Dr. Peat encourages families to be flexible. Eating salads every day doesn’t make you a good person and eating lots of fast food doesn’t make you a bad person. Understand what combination of foods makes up a healthy diet for you and your family, and base your choices and suggestions from that knowledge. That means you’ll want to serve and eat lots of fruits, vegetables, whole grains and lean proteins to get the most complete nutrition, but a happy family life also makes room for food that simply tastes good.

Food and Family Life

Think about how food plays into the day-to-day routines and experiences of your family. How often do you eat meals together? Do you celebrate or reward each other with food? How often do you cook, and do you ever cook together? All of these questions help you understand the food culture of your family, whether you’re thinking about your childhood or the present day.

Dr. Peat encourages families to identify positive experiences around food, like eating as a family.

“The more family meals you can have together, the better,” Dr. Peat says. “Communal meals have been shown to have a good long-term effect on food relationships.”

It doesn’t matter what meal you have together—breakfast, lunch or dinner will do. Taking the time to connect with each other and your food promotes better interactions all around. In addition, taking the time to prepare a meal together or trying new foods as a family also can create food-positive experiences.

Dr. Peat says eating together also helps establish regular eating patterns for children, which promotes healthy food habits. They should expect to have certain meals throughout the day, with the family meal being a focus.

When it comes to treats or punishments, using food as a tool can be problematic.

“The challenge of using food as a reward is expecting yourself to have to do something to earn your food,” Dr. Peat says. “You don’t have to accomplish anything to eat. You need a caloric intake to live. If you make food items a prize that you aren’t allowed to have unless you do certain things, it just sets you up for wanting it even more, and overindulging when you do have it.”

How to Improve Your Family’s Food Culture

Knowing more about how your family views food can help you decide what role you would like food to play in your household going forward. There are ways to adjust patterns that have already been established, and you can learn more about nutrition and cooking as a family.

A great place to start with your family’s food culture is to think about why you do things certain ways. Is it because that’s how your parents taught you? Is it because you saw it on TV? Is it because someone on Instagram does it? Now is a chance to break from the routine. Learn more about nutrition in order to figure out what’s actually best for you and your loved ones.

“Listen to what your body is telling you,” Dr. Peat says. “Don’t eat based on what some blogger or influencer is telling you. Eat based on what your body is telling you and what we know tends to be balanced and healthy.”

Dr. Peat also points out that “healthy” isn’t a one-size-fits-all term. Use suggestions such as the Department of Agriculture’s MyPlate, but understand that they are general recommendations for the entire U.S. population that will work for many people, but not all.

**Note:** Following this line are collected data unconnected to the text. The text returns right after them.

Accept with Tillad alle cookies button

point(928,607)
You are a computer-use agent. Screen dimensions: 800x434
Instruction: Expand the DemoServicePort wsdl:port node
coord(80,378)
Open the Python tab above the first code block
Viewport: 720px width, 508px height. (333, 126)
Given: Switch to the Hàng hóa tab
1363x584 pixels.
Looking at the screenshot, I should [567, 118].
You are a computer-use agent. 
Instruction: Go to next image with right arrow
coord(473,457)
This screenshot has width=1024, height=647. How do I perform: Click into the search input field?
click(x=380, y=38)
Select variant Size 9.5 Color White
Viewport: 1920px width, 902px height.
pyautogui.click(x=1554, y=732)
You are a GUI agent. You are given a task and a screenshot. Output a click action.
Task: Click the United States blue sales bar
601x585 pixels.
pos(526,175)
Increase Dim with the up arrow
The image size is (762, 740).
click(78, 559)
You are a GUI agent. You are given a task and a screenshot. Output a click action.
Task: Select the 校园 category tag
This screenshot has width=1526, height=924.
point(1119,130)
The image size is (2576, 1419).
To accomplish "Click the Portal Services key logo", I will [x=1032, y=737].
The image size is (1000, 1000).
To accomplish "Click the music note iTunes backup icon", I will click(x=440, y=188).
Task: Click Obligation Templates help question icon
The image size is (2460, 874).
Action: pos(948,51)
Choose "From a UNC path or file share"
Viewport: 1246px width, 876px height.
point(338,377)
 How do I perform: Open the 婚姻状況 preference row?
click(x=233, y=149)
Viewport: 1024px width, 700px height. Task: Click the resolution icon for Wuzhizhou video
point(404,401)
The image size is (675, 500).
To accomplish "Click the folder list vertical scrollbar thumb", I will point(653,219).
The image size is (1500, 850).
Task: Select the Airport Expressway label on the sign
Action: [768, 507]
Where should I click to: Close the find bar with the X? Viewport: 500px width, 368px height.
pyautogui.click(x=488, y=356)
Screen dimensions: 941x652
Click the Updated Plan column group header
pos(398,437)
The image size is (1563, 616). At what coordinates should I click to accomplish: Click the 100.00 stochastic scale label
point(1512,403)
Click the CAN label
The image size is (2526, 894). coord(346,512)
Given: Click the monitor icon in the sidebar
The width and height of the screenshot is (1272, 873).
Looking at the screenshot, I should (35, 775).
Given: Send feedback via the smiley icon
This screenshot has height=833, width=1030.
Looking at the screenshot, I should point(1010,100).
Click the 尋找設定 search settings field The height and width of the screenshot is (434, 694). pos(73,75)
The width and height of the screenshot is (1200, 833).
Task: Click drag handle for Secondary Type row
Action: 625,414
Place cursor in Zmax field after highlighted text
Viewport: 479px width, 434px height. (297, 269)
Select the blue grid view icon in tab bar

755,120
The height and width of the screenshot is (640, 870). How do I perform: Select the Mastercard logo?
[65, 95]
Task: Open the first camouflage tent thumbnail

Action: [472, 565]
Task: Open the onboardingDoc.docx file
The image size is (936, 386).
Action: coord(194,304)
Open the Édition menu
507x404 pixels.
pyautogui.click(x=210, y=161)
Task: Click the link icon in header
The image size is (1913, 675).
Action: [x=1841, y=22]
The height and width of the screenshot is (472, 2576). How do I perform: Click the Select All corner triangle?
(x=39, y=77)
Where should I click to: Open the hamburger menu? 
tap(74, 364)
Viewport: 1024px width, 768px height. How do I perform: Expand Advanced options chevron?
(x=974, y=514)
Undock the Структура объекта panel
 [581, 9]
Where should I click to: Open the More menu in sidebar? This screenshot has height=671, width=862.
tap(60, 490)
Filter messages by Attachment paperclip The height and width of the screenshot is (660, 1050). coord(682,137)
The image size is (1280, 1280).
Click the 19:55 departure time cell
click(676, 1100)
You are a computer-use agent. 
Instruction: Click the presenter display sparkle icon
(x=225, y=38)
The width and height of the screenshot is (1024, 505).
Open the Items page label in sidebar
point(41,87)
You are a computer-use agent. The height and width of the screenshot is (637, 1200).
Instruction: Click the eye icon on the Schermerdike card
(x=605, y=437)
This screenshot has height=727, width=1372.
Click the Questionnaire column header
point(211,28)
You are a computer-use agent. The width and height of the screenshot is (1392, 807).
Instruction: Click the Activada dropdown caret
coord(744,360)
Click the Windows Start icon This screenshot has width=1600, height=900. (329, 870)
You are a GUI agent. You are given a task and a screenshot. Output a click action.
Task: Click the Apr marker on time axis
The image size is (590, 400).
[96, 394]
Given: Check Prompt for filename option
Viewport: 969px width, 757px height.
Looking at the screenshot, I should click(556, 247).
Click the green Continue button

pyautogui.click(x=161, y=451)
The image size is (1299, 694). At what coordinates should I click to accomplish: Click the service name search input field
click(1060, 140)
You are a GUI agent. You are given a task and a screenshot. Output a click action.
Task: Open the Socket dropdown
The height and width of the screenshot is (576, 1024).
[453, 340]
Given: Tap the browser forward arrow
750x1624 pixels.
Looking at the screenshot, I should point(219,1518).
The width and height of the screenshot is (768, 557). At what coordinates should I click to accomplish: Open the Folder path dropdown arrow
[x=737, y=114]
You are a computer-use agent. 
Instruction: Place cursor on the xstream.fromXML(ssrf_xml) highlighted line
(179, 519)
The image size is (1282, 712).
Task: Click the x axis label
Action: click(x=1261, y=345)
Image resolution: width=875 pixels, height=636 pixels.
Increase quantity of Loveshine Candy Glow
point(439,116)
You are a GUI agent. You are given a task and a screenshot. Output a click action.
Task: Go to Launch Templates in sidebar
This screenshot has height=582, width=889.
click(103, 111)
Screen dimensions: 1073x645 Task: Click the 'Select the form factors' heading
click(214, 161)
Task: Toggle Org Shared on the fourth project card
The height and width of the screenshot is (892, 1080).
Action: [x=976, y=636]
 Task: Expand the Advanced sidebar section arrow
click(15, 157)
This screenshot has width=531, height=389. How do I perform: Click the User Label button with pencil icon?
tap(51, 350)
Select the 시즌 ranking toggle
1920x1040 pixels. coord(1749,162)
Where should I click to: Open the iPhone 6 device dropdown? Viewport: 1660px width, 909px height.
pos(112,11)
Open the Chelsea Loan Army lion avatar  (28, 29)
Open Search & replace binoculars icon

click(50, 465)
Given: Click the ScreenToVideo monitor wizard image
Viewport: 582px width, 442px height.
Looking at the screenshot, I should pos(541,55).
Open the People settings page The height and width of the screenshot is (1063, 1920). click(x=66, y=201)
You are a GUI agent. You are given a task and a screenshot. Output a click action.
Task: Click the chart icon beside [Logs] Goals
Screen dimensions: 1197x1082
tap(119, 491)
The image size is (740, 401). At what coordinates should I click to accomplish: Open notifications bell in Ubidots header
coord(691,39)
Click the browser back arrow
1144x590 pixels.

If you’re not having a family meal together, start getting into that routine. While it can be difficult to coordinate schedules, decide which meal of the day works best for your family and make it a priority. Make it a time to put distractions away and focus on food and each other.

Lastly, take a close look at your personal relationship with food. If you don’t think your attitudes or behaviors are serving you, consider working on changing them. This can be done with the help of your doctor, a nutritionist or a mental health professional.